**Task item**
How many lines in these records hold the string "déballage"? State only that number.

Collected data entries

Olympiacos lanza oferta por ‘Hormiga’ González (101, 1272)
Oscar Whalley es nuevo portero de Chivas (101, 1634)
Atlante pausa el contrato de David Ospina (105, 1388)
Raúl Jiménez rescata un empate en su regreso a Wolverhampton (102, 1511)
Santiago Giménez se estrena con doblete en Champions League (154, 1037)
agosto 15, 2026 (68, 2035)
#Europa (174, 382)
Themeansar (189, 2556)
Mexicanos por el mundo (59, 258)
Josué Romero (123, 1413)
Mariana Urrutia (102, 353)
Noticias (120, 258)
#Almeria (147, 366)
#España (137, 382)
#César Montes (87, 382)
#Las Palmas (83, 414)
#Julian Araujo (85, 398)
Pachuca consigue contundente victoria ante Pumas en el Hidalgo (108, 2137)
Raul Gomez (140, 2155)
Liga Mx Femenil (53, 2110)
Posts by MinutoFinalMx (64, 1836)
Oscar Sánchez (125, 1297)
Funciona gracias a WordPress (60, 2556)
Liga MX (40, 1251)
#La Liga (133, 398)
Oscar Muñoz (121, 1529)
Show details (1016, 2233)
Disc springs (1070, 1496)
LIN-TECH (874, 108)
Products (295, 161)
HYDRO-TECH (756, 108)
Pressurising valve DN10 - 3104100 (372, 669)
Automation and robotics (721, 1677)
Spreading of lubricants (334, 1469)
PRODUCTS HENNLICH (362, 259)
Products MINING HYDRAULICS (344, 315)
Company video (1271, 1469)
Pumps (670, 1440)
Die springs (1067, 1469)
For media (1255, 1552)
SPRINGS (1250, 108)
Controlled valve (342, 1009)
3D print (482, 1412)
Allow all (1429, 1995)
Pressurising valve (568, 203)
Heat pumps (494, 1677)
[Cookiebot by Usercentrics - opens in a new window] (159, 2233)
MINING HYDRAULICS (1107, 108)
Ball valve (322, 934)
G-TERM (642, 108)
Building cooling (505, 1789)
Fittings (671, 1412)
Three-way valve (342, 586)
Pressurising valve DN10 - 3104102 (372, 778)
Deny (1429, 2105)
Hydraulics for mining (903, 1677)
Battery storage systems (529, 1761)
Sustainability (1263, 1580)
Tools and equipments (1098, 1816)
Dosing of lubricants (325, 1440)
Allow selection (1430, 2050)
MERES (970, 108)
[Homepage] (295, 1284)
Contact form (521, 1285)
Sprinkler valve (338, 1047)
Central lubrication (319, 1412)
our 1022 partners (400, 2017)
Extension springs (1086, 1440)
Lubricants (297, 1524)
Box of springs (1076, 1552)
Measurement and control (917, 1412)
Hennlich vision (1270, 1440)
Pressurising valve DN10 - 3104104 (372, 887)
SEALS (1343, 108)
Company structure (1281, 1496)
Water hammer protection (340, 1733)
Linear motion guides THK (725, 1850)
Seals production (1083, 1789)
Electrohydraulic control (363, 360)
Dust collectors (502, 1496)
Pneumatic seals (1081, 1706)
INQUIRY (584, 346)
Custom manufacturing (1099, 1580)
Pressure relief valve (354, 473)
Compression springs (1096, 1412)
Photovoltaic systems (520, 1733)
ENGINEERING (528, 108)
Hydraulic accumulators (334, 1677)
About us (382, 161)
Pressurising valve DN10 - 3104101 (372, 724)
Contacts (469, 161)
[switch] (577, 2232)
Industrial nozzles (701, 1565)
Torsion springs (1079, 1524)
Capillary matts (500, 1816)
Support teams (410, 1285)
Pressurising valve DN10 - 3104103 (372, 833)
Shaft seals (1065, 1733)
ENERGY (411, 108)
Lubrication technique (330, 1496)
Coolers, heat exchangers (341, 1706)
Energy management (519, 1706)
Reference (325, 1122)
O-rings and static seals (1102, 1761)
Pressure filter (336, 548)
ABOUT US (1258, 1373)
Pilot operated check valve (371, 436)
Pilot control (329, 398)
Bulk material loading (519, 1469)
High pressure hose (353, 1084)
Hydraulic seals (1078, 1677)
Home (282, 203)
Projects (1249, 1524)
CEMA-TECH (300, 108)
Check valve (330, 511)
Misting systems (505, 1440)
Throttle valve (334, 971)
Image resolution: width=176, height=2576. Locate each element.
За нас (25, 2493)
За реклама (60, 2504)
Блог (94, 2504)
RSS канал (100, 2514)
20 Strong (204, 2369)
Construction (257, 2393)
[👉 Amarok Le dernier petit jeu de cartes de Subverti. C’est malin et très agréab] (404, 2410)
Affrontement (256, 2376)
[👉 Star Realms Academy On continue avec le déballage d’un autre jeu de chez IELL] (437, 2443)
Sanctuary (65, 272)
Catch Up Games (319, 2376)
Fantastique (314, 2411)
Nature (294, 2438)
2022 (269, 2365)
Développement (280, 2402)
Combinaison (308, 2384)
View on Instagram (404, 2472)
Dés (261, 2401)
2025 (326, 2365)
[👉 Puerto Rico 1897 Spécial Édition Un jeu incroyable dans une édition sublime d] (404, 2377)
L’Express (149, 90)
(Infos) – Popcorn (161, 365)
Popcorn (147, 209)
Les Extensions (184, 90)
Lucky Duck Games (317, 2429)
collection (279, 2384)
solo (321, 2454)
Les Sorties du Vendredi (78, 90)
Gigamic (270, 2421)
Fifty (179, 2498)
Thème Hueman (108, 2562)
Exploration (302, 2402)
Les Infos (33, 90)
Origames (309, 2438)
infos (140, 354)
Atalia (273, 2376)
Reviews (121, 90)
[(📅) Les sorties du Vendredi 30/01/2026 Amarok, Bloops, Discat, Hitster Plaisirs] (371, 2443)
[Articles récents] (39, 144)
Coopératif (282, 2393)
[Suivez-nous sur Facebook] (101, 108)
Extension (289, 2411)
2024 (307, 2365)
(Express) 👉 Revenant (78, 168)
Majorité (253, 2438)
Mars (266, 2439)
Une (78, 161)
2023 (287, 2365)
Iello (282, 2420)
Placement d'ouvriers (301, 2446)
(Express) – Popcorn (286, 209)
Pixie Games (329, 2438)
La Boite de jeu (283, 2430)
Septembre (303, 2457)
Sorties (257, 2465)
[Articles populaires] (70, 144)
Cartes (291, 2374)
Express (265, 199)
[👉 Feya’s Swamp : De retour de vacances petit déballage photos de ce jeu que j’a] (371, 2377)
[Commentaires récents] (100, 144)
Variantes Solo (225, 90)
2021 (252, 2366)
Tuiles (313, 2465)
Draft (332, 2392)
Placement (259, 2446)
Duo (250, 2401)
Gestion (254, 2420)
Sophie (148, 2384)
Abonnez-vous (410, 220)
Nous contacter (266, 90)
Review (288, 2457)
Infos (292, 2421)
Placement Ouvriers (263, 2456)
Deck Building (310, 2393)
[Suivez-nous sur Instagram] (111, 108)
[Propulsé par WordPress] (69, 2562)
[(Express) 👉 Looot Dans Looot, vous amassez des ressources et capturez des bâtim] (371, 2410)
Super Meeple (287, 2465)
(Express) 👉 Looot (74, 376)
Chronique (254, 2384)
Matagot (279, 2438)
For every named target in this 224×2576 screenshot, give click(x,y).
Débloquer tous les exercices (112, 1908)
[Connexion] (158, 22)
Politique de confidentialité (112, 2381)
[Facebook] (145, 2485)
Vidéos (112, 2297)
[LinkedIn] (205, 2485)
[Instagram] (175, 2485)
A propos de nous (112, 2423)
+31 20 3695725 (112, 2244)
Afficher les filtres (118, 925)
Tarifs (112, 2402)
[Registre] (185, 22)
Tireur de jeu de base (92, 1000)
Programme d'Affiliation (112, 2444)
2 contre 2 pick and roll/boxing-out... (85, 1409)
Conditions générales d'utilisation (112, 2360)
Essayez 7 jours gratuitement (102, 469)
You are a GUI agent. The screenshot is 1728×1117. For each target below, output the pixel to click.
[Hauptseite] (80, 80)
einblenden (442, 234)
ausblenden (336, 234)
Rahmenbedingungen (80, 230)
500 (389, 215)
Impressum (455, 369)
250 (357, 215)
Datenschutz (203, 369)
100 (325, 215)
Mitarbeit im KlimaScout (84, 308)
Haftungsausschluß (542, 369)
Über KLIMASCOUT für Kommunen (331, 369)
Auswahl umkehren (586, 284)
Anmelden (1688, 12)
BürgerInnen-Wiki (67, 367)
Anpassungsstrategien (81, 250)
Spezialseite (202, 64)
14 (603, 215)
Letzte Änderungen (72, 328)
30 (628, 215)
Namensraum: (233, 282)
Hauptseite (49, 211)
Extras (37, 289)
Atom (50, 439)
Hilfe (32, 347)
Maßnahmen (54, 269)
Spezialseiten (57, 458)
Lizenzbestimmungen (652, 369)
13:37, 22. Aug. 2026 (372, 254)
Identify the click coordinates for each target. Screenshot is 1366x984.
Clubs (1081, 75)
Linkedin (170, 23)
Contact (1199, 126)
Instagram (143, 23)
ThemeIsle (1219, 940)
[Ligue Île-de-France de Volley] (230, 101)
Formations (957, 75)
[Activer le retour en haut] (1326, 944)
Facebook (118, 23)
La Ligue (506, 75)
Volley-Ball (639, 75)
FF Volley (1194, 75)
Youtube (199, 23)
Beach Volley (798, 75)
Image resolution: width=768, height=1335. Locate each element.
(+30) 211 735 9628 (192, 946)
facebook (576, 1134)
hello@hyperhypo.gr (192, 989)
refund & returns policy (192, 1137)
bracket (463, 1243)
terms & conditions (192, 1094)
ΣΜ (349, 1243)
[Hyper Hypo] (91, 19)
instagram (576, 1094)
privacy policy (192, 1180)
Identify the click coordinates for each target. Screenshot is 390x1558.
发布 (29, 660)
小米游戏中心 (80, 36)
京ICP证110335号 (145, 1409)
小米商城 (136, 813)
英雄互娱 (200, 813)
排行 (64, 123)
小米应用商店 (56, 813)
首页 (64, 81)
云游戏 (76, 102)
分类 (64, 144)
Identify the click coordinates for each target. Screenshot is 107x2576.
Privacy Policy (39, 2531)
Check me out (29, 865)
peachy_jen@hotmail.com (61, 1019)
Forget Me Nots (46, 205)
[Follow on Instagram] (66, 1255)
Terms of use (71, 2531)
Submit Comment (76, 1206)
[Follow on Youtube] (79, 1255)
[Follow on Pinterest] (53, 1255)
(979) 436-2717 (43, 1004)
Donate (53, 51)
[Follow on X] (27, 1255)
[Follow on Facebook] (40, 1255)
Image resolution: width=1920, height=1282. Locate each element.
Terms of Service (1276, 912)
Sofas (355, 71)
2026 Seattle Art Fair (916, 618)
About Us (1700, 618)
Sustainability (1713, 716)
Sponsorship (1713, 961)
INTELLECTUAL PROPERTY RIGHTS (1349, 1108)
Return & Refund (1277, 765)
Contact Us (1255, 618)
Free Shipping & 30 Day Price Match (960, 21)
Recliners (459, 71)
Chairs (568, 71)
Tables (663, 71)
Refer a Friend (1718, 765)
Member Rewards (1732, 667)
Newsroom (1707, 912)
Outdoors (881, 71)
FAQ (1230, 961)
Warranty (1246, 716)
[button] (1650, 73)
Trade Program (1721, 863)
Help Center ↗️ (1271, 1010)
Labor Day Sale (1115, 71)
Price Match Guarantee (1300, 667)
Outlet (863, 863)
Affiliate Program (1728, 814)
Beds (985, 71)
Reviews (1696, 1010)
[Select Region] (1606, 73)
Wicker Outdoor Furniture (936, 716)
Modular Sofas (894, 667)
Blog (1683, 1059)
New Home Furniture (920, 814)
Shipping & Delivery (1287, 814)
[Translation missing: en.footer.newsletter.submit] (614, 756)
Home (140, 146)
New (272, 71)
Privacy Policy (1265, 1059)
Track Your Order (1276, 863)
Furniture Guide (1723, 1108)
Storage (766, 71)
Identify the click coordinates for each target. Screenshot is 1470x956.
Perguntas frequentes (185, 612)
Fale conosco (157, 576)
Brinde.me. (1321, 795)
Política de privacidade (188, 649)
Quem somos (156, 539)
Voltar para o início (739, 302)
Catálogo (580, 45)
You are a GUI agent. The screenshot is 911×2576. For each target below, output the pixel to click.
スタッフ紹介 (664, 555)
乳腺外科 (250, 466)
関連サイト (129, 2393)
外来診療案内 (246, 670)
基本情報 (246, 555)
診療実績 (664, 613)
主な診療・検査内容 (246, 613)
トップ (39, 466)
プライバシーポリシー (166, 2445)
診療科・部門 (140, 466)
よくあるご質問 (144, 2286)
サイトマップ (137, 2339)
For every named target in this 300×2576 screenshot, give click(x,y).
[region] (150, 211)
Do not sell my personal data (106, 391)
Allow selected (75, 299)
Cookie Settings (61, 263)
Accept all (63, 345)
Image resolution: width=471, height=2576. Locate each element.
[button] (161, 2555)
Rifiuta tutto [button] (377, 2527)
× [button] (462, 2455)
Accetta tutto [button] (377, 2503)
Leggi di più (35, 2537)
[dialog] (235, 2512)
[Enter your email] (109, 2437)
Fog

**Solved exercise**
2